Right, I guess you don’t know me very well. You see, my father was a killer and my mother tried to kill me. I just weave like that and nothing will change the death on my plate. The more I show, the more I hide and that’s what magicians do, they mind fuck the fuckers basically. And it’s not because I don’t love you, it’s because it’s who I am, the best friend you’ll ever have, the best game player, the best mother fucker, the best shapeshifter, the best bitch, the best sucking, fucking baby of everything you’ll ever know…that is, if you want to come down into my electrical black lightening world of cradles and edges. And I can’t say I have a teaching or wear guru gear down there. I only know what I see in you and I play with it until it molds itself into “all about me,” another snake around my neck.
“I roll out my coffin
Drink poison in my chalice
Pride begins to fade
And you all feel my malice…”
This is the only way I can love by making it permanent, written in blood, etched in stone. Because carved in my stomach, are the words on the sorcerer’s door. “All ye who enter here, abandon hope.” That’s correct. I am inside the sorcerer’s door. Voodoo scary love strike. Seeing is believing, all this snake honey. And so I’ve been skipping the story because momentarily it’s demanding too much linear movement and sometimes I don’t like staying in line, grocery stores or whatever I’m like “fuck this,”…”excuse me, how long did it take to grow your hair… I love your hair…is it real….” I can’t fucking take it. Leave me alone. I try to hide behind BD so he can smile and answer. They try to touch me and I’m like FUCK THIS, and I go to the car…BD can deal with the big questions in life such as “Did you find what you were looking for?” Yeah right, of course, it’s food right? “Paper or plastic?” Here in Oregon, I love to say “PLASTIC, no I didn’t bring a cute canvass bag” and EFF with their heads just a little bit. Yes, I’m pissed, more like annoyed. Just leave me alone, let go of my dog rat, horse tail hair, get your fucking eggs and move on!!!!

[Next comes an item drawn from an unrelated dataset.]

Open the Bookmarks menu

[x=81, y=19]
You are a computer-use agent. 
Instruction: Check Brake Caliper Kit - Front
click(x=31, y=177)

Anyway, so where was I….yes scars, mine. Deep topic. I am one huge scar woven by vessel scars and my feelings and thoughts are scars. Scars remembering wounds and finding laughter there. Kindness on a good day. So the people annoy me because they’re not real. It’s like someone streaming fluorescent colored flashlights in my face all day, not even close to the sun so stop trying, just go away for awhile until you open those wounds up and start getting real so I’ll want to acknowledge your existence. Whatever if I’m a snob, failed bodhisattva, like I don’t care. I’m just me which is a strange, intense, emotional, perfecting ball of nothingness that I can’t even begin to figure out. I am the Buddha of compassion like a Rubik’s cube alright?..so you think my body of scars can stop me, no it’s the scars inside that I remember most. In a distant way, and yet I’m sure those scars are the protected ones, the ones I hide by casting pictures of myself at you, my sad eyes, as if I still can’t hide behind them…my entire protection is, yes, you can look but you’ll only find what you’re capable of seeing, in me…only what you know in you, will you know in me. That’s the naked muse magic.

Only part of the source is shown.